● **REQUIREMENT**:
Please copy the text from the line with "The image size" to the line with "(1100, 541)", swapping "layer styles" for "blending options" and changing nothing else. Leave the pictures out.

● **PROVIDED INFORMATION**:
***
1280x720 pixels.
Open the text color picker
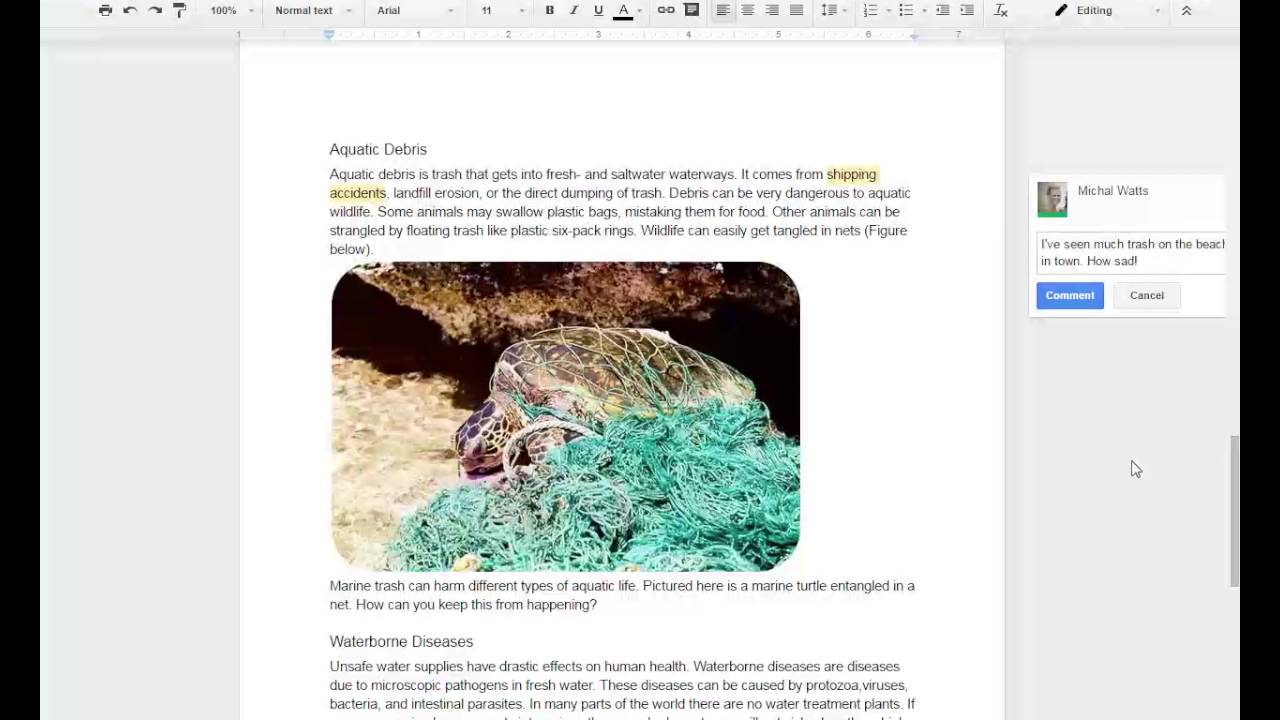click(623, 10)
***
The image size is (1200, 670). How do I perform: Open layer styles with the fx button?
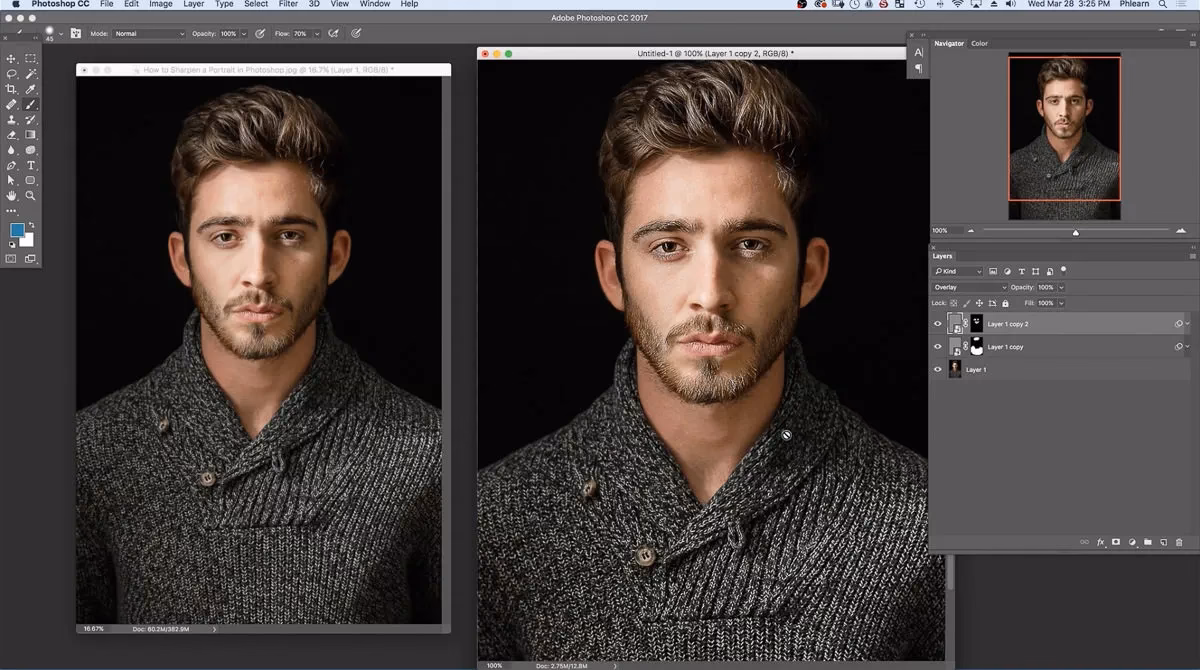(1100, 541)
***
● **EXERCISE OUTPUT**:
The image size is (1200, 670). How do I perform: Open blending options with the fx button?
(1100, 541)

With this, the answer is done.